- _WHAT THIS TASK INVOLVES_:
The line containing "The image size is (1343, 450)." marks the start; extract exactly from it through the last line of the entries, and omit any pictures.

───── DATA EXTRACT ─────

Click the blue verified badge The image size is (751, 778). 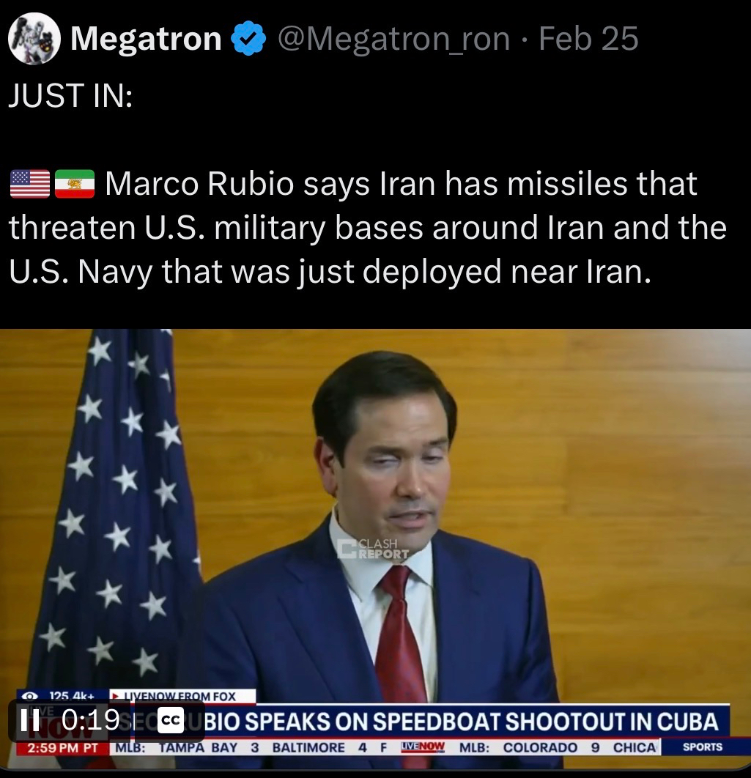pos(248,38)
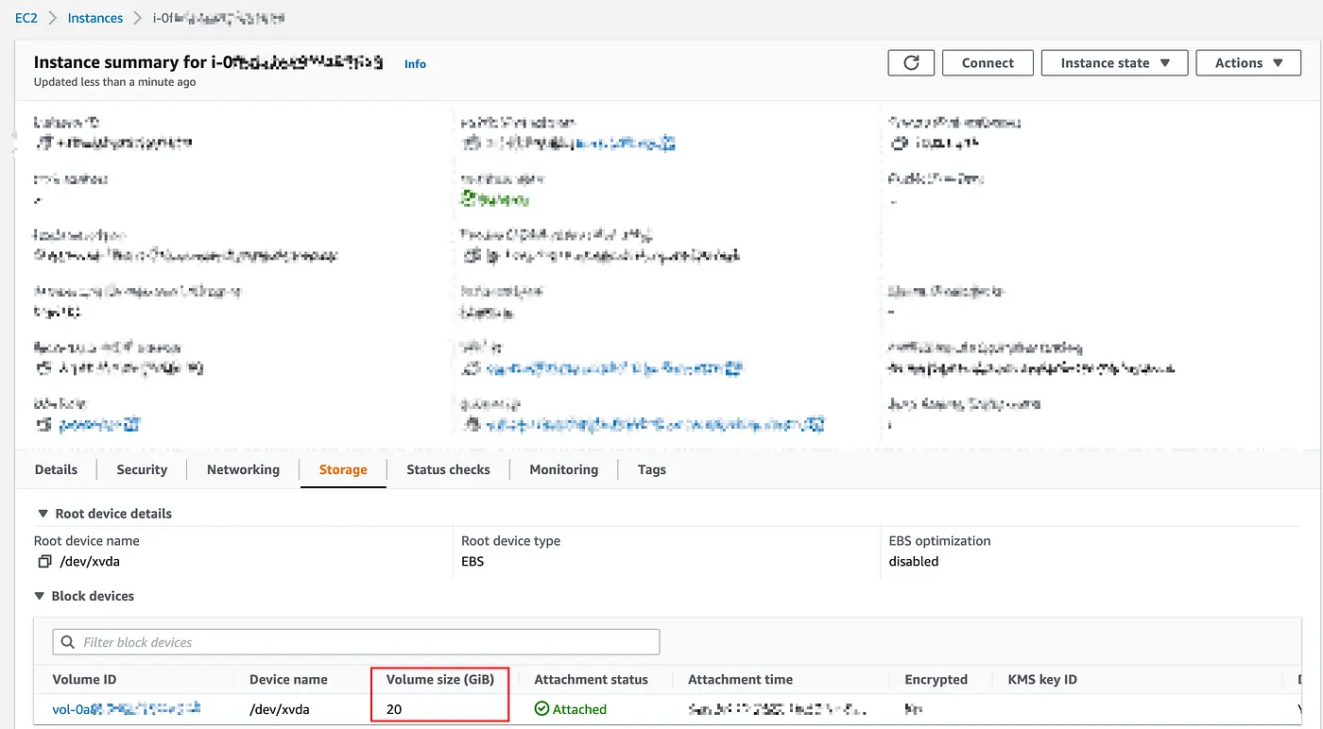Navigate to the Instances breadcrumb link

[x=95, y=17]
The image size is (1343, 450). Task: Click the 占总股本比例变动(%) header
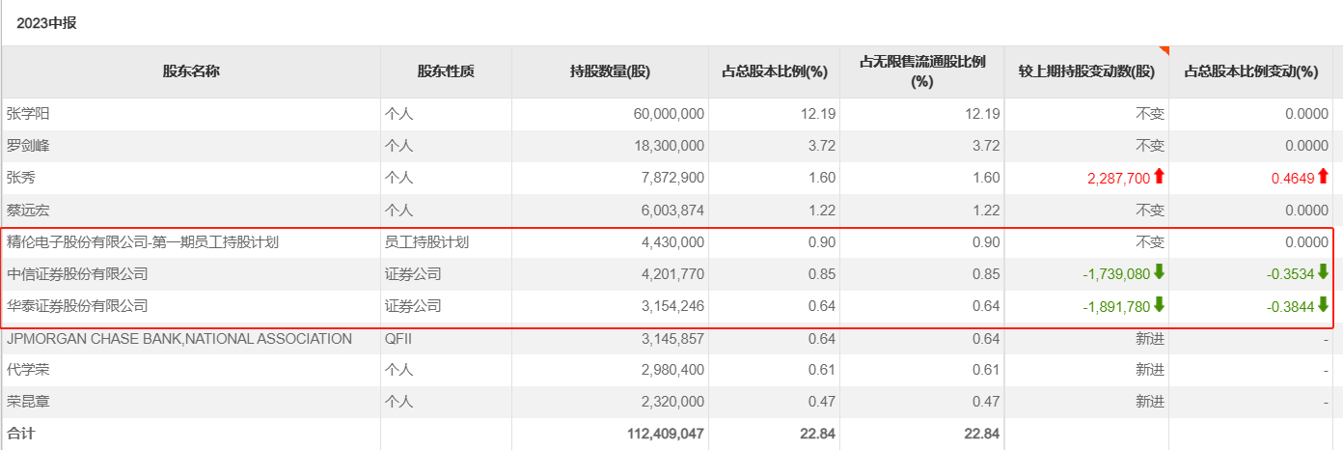[1250, 71]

─────

- _RESULT OF THE EXERCISE_:
The image size is (1343, 450). Task: Click the 占总股本比例变动(%) header
[1250, 71]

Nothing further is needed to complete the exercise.